◆ Exercise prompt:
Rewrite the entries below as a numbered list, omitting any blank lines.

+++ The records

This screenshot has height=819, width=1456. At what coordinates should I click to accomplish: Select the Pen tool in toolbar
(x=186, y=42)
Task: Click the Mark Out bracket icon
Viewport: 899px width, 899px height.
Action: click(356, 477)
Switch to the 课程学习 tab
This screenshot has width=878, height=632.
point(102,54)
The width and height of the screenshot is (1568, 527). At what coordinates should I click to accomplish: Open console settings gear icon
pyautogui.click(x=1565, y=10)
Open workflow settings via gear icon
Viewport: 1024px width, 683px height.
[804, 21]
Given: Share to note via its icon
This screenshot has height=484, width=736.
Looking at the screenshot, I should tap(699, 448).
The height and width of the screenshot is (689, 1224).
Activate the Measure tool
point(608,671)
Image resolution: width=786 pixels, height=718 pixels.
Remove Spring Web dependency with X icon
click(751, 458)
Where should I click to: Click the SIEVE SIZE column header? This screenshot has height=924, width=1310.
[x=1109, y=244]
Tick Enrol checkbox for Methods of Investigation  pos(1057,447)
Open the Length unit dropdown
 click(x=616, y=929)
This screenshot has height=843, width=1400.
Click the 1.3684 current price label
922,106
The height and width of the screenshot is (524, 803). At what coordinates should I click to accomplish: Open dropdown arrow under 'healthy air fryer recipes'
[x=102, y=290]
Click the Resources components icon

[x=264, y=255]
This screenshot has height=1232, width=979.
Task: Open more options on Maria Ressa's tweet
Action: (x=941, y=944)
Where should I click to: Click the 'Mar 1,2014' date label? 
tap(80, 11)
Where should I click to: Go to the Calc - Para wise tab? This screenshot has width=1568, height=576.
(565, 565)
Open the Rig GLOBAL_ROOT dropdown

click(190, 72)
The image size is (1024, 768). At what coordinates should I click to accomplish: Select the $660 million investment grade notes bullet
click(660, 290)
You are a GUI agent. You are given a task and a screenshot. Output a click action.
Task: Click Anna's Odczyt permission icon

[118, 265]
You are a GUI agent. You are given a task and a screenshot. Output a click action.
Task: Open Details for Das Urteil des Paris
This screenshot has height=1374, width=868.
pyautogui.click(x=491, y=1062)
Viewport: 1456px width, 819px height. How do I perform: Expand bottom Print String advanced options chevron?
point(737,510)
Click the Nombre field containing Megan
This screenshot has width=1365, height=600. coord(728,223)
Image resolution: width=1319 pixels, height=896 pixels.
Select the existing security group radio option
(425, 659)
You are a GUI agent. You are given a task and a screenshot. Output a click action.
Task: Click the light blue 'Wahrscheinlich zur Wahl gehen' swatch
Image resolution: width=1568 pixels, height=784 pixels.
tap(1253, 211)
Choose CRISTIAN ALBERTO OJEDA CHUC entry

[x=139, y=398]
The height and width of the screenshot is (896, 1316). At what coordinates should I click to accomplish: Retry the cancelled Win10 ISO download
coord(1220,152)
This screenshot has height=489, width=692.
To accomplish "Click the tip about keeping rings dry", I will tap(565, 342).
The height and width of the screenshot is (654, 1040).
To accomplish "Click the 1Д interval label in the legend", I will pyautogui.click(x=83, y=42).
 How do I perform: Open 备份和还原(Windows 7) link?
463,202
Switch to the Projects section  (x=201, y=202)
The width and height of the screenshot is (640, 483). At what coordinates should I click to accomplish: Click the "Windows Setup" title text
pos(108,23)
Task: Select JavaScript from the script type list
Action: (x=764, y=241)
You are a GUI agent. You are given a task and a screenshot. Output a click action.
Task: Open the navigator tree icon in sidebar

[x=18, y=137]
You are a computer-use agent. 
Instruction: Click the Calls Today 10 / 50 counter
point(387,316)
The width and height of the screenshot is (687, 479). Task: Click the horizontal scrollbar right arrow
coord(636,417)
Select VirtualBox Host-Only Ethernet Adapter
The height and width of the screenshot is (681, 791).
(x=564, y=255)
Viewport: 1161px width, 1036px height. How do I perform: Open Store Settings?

++++++

◆ Exercise output:
1. This screenshot has height=819, width=1456. At what coordinates should I click to accomplish: Select the Pen tool in toolbar
2. (x=186, y=42)
3. Task: Click the Mark Out bracket icon
4. Viewport: 899px width, 899px height.
5. Action: click(356, 477)
6. Switch to the 课程学习 tab
7. This screenshot has width=878, height=632.
8. point(102,54)
9. The width and height of the screenshot is (1568, 527). At what coordinates should I click to accomplish: Open console settings gear icon
10. pyautogui.click(x=1565, y=10)
11. Open workflow settings via gear icon
12. Viewport: 1024px width, 683px height.
13. [804, 21]
14. Given: Share to note via its icon
15. This screenshot has height=484, width=736.
16. Looking at the screenshot, I should tap(699, 448).
17. The height and width of the screenshot is (689, 1224).
18. Activate the Measure tool
19. point(608,671)
20. Image resolution: width=786 pixels, height=718 pixels.
21. Remove Spring Web dependency with X icon
22. click(751, 458)
23. Where should I click to: Click the SIEVE SIZE column header? This screenshot has height=924, width=1310.
24. [x=1109, y=244]
25. Tick Enrol checkbox for Methods of Investigation  pos(1057,447)
26. Open the Length unit dropdown
27.  click(x=616, y=929)
28. This screenshot has height=843, width=1400.
29. Click the 1.3684 current price label
30. 922,106
31. The height and width of the screenshot is (524, 803). At what coordinates should I click to accomplish: Open dropdown arrow under 'healthy air fryer recipes'
32. [x=102, y=290]
33. Click the Resources components icon
34. [x=264, y=255]
35. This screenshot has height=1232, width=979.
36. Task: Open more options on Maria Ressa's tweet
37. Action: (x=941, y=944)
38. Where should I click to: Click the 'Mar 1,2014' date label? 
39. tap(80, 11)
40. Where should I click to: Go to the Calc - Para wise tab? This screenshot has width=1568, height=576.
41. (565, 565)
42. Open the Rig GLOBAL_ROOT dropdown
43. click(190, 72)
44. The image size is (1024, 768). At what coordinates should I click to accomplish: Select the $660 million investment grade notes bullet
45. click(660, 290)
46. You are a GUI agent. You are given a task and a screenshot. Output a click action.
47. Task: Click Anna's Odczyt permission icon
48. [118, 265]
49. You are a GUI agent. You are given a task and a screenshot. Output a click action.
50. Task: Open Details for Das Urteil des Paris
51. This screenshot has height=1374, width=868.
52. pyautogui.click(x=491, y=1062)
53. Viewport: 1456px width, 819px height. How do I perform: Expand bottom Print String advanced options chevron?
54. point(737,510)
55. Click the Nombre field containing Megan
56. This screenshot has width=1365, height=600. coord(728,223)
57. Image resolution: width=1319 pixels, height=896 pixels.
58. Select the existing security group radio option
59. (425, 659)
60. You are a GUI agent. You are given a task and a screenshot. Output a click action.
61. Task: Click the light blue 'Wahrscheinlich zur Wahl gehen' swatch
62. Image resolution: width=1568 pixels, height=784 pixels.
63. tap(1253, 211)
64. Choose CRISTIAN ALBERTO OJEDA CHUC entry
65. [x=139, y=398]
66. The height and width of the screenshot is (896, 1316). At what coordinates should I click to accomplish: Retry the cancelled Win10 ISO download
67. coord(1220,152)
68. This screenshot has height=489, width=692.
69. To accomplish "Click the tip about keeping rings dry", I will tap(565, 342).
70. The height and width of the screenshot is (654, 1040).
71. To accomplish "Click the 1Д interval label in the legend", I will pyautogui.click(x=83, y=42).
72.  How do I perform: Open 备份和还原(Windows 7) link?
73. 463,202
74. Switch to the Projects section  (x=201, y=202)
75. The width and height of the screenshot is (640, 483). At what coordinates should I click to accomplish: Click the "Windows Setup" title text
76. pos(108,23)
77. Task: Select JavaScript from the script type list
78. Action: (x=764, y=241)
79. You are a GUI agent. You are given a task and a screenshot. Output a click action.
80. Task: Open the navigator tree icon in sidebar
81. [x=18, y=137]
82. You are a computer-use agent. 
83. Instruction: Click the Calls Today 10 / 50 counter
84. point(387,316)
85. The width and height of the screenshot is (687, 479). Task: Click the horizontal scrollbar right arrow
86. coord(636,417)
87. Select VirtualBox Host-Only Ethernet Adapter
88. The height and width of the screenshot is (681, 791).
89. (x=564, y=255)
90. Viewport: 1161px width, 1036px height. How do I perform: Open Store Settings?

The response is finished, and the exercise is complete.